While Gaspar is a popular figure in Florida folklore, there is no evidence that he actually existed. No contemporaneous mention of his life or exploits have been found in Spanish or American ship logs, court records, newspapers, or other archives, and no physical artifacts linked to Gaspar have been discovered in the area where he supposedly established his "pirate kingdom." The earliest known written mention of José Gaspar was a short biography included in an early 1900s promotional brochure for the Gasparilla Inn on Gasparilla Island at Charlotte Harbor, the author of which freely admitted that the dramatic tale was a work of fiction "without a true fact in it". Subsequent retellings of the Gaspar legend are based upon this fanciful account, including the accidental inclusion of José Gaspar in a 1923 book on real pirates that has caused ongoing confusion about his historical authenticity.

José Gaspar's legend is celebrated in Tampa, Florida during the annual Gasparilla Pirate Festival, which was first held in 1904.

Legend
The story of José Gaspar's life and career vary in different tellings, especially regarding his origin.
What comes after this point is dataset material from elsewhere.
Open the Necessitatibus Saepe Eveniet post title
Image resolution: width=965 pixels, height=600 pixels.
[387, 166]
Most agree that Gaspar was born in Spain about 1756, served in the Spanish Navy until turning to piracy about 1783, and met his end in southwest Florida during a battle against the United States Navy in late 1821. However, the retellings differ greatly in the details.

Early years
In some versions of the story, Gaspar began life as a poverty-stricken Spanish youth who kidnapped a young girl for ransom. Captured and given the choice between prison and joining the navy, he chose to go to sea, where he served with distinction for several years before leading a mutiny against a tyrannical captain and fleeing to Florida with a stolen ship.
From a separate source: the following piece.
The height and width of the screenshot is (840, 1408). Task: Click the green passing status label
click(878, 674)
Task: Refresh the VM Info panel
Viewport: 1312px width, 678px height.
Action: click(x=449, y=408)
Other versions of the story state that Gaspar was a nobleman who achieved a high rank in the Spanish Royal Navy and became a councilor to King Charles III of Spain. He was popular in the court, but when he spurned one lover for another, the jilted lady levied false charges against him, often said to involve the theft of the crown jewels. Unjustly facing arrest, he commandeered a ship and fled, vowing to exact revenge on his country.

In still other versions, Gaspar was a brilliant Spanish admiral of questionable character who actually succeeded in stealing the crown jewels. When his theft was discovered, he seized the "prize vessel of the Spanish fleet" with a group of loyal followers and abandoned his wife and children to flee across the Atlantic Ocean.

Piratical career
In all versions, the renegade settled along the virtually uninhabited southwest coast of Spanish Florida around 1783 and turned to piracy aboard his ship, the Floriblanca. Gaspar established a base on Gasparilla Island and was soon the feared scourge of the Gulf of Mexico and the Spanish Main, taking many ships as prizes and amassing a huge treasure cache in the period coinciding with the second Spanish rule of Florida. Most male prisoners would be forced to join his crew or be put to death, while women would be taken to a nearby isle (called Captiva Island for this reason) to be held for ransom or serve as wives or concubines for the pirates.

Different versions of Gaspar's legend relate different episodes in his piratical career. One of the most famous involves a Spanish princess (or Mexican, depending on the version) named Useppa who was a passenger on a captured ship. The noble woman rejected the pirate's advances until he threatened to behead her if she would not submit to his lust. Still she refused, and he killed her in a rage (or alternately, because his crew demanded her death). Gaspar instantly regretted the deed and took her body to a nearby island, which he named Useppa in her honor, and buried her himself. Some versions identify the lady with Josefa de Mayorga, daughter of Martín de Mayorga, viceroy of New Spain from 1779 to 1782, and contend that the island's name evolved over time. However, no evidence has been found to support this claim.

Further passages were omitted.